- Exercise requirements
Print, exactly as they stand, the lines from the start of the listing to the line containing "You are a computer-use agent. The image size is (1722, 945).", inclusive.

- Data for the task
________________
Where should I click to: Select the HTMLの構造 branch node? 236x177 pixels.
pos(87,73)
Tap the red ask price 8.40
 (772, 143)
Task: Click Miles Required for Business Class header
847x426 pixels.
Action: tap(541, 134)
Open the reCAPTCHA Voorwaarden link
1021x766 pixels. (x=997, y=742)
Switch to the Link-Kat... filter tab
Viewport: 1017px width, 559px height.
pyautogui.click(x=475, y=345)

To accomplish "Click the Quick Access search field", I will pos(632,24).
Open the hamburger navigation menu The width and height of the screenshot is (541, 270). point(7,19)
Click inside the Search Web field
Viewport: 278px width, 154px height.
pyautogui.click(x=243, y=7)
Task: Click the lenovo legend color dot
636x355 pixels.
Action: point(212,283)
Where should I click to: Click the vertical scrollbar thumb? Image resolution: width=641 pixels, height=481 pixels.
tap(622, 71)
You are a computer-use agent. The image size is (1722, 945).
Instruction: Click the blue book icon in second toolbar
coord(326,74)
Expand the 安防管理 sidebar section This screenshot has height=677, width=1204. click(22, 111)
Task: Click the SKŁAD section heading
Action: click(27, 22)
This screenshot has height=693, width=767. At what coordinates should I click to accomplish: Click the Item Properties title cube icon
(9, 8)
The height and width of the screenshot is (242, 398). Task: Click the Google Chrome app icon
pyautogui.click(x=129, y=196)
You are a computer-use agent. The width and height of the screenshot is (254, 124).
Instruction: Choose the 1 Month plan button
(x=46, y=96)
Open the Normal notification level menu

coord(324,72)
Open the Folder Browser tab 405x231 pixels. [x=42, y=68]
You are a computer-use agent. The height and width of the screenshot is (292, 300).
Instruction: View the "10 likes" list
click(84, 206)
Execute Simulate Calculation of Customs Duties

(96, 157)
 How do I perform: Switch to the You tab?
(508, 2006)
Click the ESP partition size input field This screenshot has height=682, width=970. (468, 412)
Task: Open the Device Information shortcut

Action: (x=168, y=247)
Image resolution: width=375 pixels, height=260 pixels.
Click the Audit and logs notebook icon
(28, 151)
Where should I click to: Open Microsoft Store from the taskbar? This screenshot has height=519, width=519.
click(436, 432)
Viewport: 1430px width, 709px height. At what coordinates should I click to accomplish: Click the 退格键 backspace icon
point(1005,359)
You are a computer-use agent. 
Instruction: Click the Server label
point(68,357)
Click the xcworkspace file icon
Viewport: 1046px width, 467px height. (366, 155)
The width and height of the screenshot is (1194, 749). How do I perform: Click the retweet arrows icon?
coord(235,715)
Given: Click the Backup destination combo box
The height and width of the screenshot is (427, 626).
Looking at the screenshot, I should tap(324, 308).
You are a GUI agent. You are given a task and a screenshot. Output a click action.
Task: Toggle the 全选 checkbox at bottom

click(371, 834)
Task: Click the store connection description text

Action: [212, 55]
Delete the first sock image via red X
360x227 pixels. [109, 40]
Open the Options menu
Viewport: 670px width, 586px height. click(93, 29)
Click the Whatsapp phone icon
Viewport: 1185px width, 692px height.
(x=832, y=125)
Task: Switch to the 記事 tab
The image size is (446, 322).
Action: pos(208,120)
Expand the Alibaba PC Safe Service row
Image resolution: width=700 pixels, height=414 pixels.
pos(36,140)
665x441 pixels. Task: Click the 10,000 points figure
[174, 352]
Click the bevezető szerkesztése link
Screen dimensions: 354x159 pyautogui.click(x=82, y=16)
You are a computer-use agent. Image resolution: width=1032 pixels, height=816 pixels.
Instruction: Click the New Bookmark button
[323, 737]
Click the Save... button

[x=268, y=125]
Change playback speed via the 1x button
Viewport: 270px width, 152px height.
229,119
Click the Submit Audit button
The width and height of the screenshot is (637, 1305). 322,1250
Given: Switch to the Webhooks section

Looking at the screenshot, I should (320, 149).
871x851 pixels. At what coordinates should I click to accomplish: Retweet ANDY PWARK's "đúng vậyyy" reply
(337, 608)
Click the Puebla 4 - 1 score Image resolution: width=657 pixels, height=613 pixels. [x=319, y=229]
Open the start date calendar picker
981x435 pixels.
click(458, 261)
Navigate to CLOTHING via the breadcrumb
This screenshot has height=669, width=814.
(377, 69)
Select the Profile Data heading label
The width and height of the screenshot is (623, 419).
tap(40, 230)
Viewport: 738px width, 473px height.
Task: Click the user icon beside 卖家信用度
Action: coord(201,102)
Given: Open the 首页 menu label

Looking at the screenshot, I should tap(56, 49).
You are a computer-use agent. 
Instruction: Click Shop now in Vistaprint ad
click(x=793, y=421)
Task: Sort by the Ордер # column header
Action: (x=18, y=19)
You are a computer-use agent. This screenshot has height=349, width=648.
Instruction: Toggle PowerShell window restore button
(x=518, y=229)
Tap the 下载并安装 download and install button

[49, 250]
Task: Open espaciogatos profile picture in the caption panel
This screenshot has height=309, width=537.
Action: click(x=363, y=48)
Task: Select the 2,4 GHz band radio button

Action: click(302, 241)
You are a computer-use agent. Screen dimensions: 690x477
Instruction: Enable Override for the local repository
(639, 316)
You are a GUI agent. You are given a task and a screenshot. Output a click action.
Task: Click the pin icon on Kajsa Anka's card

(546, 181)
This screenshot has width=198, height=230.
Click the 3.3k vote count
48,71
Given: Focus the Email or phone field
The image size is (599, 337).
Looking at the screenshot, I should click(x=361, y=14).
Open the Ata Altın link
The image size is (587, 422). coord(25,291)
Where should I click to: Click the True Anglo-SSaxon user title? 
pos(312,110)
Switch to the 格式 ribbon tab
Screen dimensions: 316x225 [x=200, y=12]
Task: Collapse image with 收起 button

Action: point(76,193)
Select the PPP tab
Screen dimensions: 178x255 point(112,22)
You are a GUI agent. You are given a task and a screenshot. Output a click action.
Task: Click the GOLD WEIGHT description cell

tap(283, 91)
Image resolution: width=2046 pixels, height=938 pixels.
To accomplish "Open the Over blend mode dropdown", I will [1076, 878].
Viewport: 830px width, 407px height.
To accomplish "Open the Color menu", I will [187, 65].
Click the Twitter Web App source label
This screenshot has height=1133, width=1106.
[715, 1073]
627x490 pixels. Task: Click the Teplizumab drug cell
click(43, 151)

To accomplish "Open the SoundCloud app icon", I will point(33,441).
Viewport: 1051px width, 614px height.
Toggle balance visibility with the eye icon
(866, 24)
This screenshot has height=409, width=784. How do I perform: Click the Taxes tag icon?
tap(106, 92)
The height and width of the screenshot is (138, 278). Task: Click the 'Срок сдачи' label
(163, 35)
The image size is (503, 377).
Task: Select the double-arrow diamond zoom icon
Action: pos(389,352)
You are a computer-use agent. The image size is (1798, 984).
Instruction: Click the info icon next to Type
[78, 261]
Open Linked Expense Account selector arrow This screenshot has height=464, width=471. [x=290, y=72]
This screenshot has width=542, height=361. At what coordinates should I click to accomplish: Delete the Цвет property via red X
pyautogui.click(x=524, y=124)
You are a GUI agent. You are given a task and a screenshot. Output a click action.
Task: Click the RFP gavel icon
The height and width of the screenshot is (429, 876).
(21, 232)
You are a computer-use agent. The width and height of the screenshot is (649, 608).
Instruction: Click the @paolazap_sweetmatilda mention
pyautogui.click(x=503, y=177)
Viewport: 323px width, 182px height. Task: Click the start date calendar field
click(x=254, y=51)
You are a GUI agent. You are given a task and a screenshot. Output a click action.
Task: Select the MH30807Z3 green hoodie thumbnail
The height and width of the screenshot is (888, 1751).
________________
- Result for this exercise
Where should I click to: Select the HTMLの構造 branch node? 236x177 pixels.
pos(87,73)
Tap the red ask price 8.40
 (772, 143)
Task: Click Miles Required for Business Class header
847x426 pixels.
Action: tap(541, 134)
Open the reCAPTCHA Voorwaarden link
1021x766 pixels. (x=997, y=742)
Switch to the Link-Kat... filter tab
Viewport: 1017px width, 559px height.
pyautogui.click(x=475, y=345)

To accomplish "Click the Quick Access search field", I will pos(632,24).
Open the hamburger navigation menu The width and height of the screenshot is (541, 270). point(7,19)
Click inside the Search Web field
Viewport: 278px width, 154px height.
pyautogui.click(x=243, y=7)
Task: Click the lenovo legend color dot
636x355 pixels.
Action: point(212,283)
Where should I click to: Click the vertical scrollbar thumb? Image resolution: width=641 pixels, height=481 pixels.
tap(622, 71)
You are a computer-use agent. The image size is (1722, 945).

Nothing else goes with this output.